The government in Papua New Guinea is to introduce sweeping measures to outlaw smoking in public places. The new laws are expected to face widespread community opposition in a country where tobacco consumption is a national pastime.
A recent survey found more than 70 percent of households in Papua New Guinea contained at least one smoker, while another study showed more than half of children aged between 13 and 15 smoke.
Health advocates have despaired at such alarming statistics, especially among teenagers. But, now the government is to intervene.
Smoking in public will be outlawed and manufacturers will also be stopped from making packets of tobacco containing five cigarettes, which experts say are most popular among the poor and the young.

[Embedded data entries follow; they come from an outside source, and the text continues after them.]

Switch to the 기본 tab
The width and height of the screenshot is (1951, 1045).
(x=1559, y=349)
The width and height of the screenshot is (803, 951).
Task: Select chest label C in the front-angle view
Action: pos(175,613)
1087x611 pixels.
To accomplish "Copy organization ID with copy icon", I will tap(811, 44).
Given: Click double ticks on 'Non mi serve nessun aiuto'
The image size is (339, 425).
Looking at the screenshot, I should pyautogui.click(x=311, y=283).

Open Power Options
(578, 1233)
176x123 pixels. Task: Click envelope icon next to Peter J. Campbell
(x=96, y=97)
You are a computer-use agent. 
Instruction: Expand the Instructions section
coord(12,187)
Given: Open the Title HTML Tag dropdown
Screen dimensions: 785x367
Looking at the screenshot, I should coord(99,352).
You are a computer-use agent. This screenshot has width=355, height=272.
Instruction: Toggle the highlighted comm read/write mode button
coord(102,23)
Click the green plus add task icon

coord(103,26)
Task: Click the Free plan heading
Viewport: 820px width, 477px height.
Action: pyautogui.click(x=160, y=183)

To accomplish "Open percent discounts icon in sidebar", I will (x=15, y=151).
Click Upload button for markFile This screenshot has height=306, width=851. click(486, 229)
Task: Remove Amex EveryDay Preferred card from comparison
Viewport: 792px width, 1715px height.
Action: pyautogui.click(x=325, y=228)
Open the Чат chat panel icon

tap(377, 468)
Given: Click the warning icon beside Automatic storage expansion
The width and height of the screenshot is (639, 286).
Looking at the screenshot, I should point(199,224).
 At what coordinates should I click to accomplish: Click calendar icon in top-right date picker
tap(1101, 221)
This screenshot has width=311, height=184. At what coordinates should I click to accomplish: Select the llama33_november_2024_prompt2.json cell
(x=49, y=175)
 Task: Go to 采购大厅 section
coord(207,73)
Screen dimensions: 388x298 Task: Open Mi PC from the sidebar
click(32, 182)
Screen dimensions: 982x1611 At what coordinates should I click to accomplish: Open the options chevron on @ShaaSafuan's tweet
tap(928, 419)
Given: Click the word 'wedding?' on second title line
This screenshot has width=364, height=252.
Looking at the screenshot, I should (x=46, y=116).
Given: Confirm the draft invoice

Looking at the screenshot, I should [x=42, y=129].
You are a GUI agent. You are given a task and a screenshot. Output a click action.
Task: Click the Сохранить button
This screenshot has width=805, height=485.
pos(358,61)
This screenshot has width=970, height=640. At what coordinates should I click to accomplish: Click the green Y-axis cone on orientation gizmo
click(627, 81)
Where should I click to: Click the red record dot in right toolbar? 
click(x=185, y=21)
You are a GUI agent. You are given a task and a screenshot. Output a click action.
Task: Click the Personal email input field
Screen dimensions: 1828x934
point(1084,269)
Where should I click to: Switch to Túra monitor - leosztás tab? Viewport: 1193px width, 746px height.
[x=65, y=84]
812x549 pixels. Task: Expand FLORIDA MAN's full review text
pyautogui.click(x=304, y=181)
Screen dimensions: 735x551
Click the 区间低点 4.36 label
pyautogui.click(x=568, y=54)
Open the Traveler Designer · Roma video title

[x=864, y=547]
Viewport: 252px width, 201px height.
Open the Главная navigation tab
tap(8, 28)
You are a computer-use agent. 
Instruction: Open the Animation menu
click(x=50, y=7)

Papua New Guinea Health Minister Jamie Maxtone-Graham says decisive action against smoking is needed.
“Health costs is a huge burden to many countries worldwide," he said. "It's an escalating cost. Every year it's increasing. So we need to mitigate this.”
In the capital, Port Moresby, the oncology ward at the city’s General Hospital is mostly deserted, because the authorities have run out of drugs to treat cancer patients.
Head nurse Sister Ellie Winge believes the problem will only get worse, if high rates of tobacco use continue.
“I tell you, it would put more stress, so what will happen to us in 20 years time, in 15 years time? So health department and minister for health and they have to do something that… there has to be some sort of control in the country," she said.
In neighboring Australia, smoking is heavily restricted, as it is in many developed countries. However, health campaigners worry that, as tobacco companies are squeezed out of richer nations, they are increasingly turning their attention to developing economies, including China, where one in three cigarettes smoked in the world are consumed, and smaller countries such as Papua New Guinea.
The World Health Organization has estimated that one person dies every 10 seconds because of smoking-related diseases. It says that Asia, Australia and the Far East are by far the largest consumers of tobacco products.
In Papua New Guinea, the new legislation should be in place early next year, but enforcing the ban may not be easy. The most contentious part of the proposals is the prohibition of the sale of individual cigarettes by tens of thousands of street vendors. The vendors complain that their already meager earnings will drop as a result and have vowed to ignore the laws.